Chateado com realidade do clube, Martelotte trata derrota como pior atuação desde a sua chegada

Publicado: sábado, 11 de novembro de 2017, às 20:23
Por: Alexandre Ricardo

O abatimento era visível no técnico Marcelo Martelotte ao final da derrota por 4x2 para o Boa Esporte/MG. As lamentações com o fraco rendimento da equipe dentro de campo se misturaram às reflexões acerca dos motivos que deixaram o Santa Cruz a um passo de ter seu rebaixamento concretizado. 

Analisando a partida, o treinador coral relacionou o resultado negativo aos acontecimentos do pós-jogo contra o Vila Nova/GO, na última terça-feira(7).

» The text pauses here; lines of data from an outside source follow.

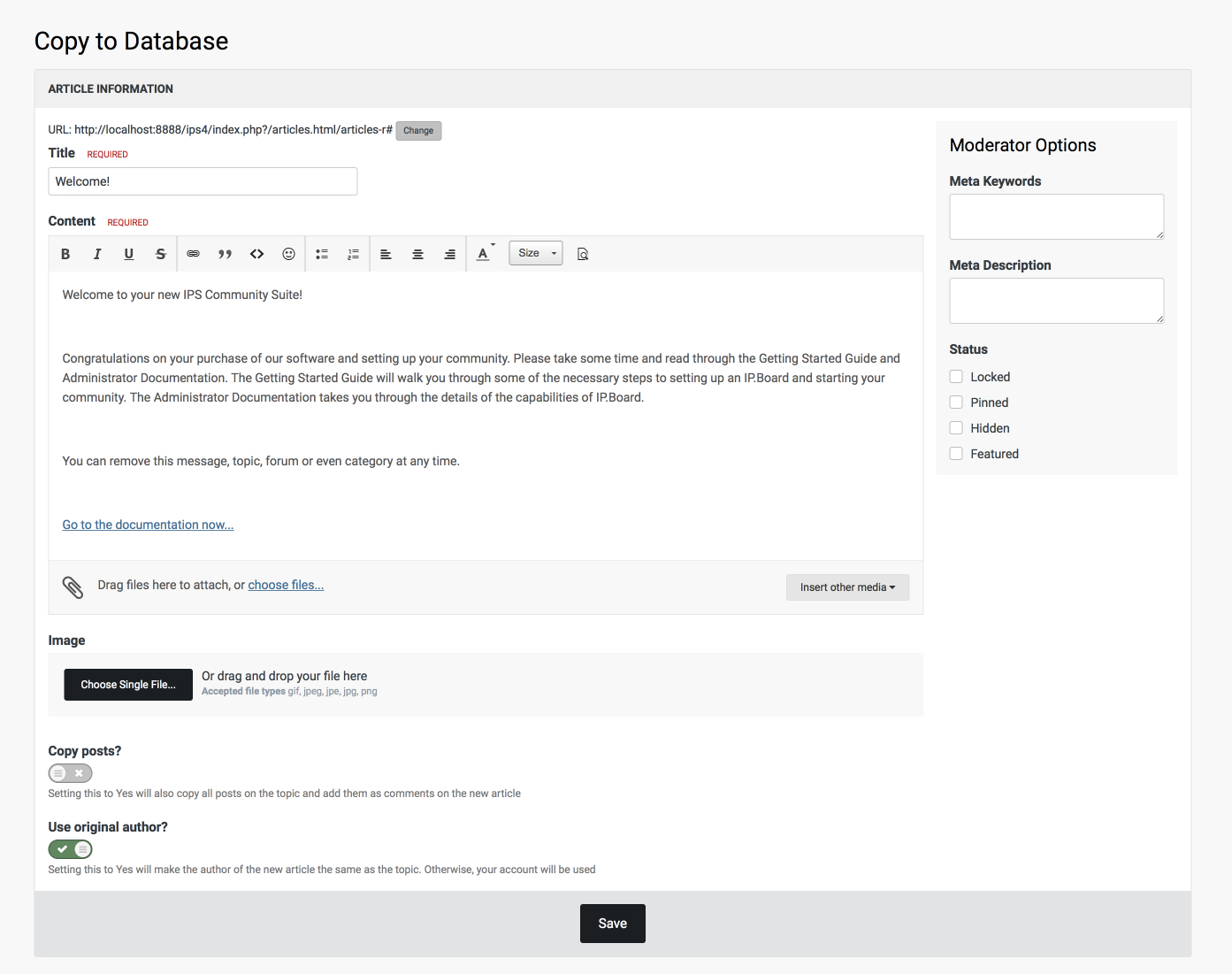
Task: Insert a quote block
Action: click(225, 254)
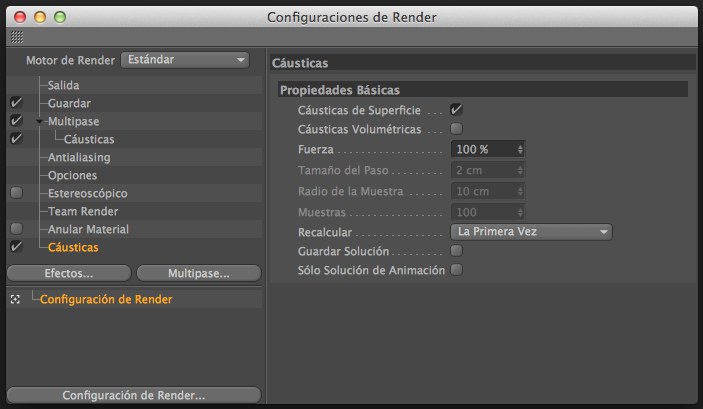Click the Efectos... button
The height and width of the screenshot is (409, 703).
coord(69,273)
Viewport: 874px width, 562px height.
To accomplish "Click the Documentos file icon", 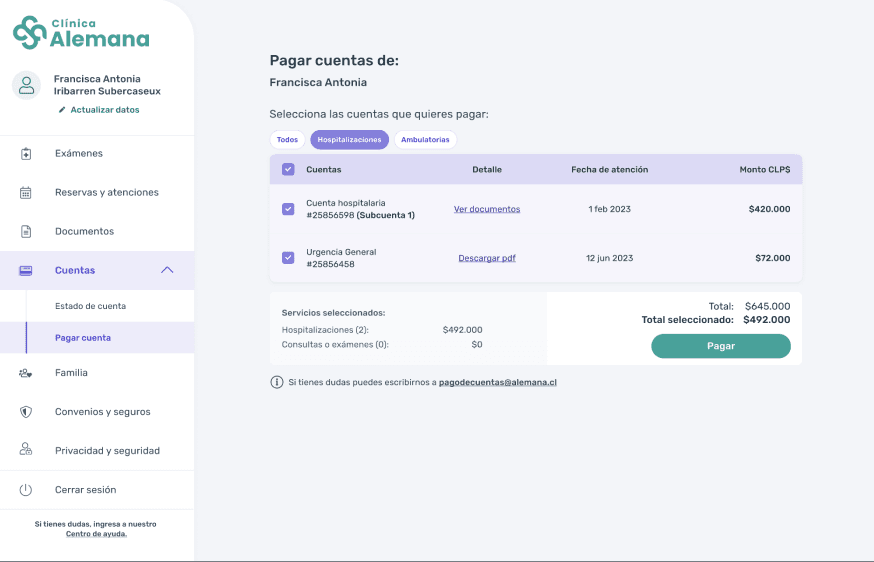I will (x=26, y=232).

Entre os assuntos dos 90 minutos, Martelotte explicou a mudança que fez no intervalo, com Derley improvisado na lateral-direita. 

" Fizemos um jogo abaixo do nível que vínhamos apresentando, o pior desde que cheguei. Sentimos o time desgastado, a lógica que foi feita não era a ideal. Queríamos vir de Goiânia direto para Minas Gerais, mas pela situação que o clube passa, não foi possível. O Derley não funcionou. Estávamos tendo dificuldades no lado direito e não soubemos neutralizar ", resumiu. 

Não se falou em outra coisa nos últimos dias. A crise administrativa que vive o Santa Cruz é tratada como o grande motivo de fazer o clube voltar à terceira divisão do futebol nacional. Apesar da derrota justa, Marcelo Martelotte relembrou a campanha como um todo para lamentar o baque. 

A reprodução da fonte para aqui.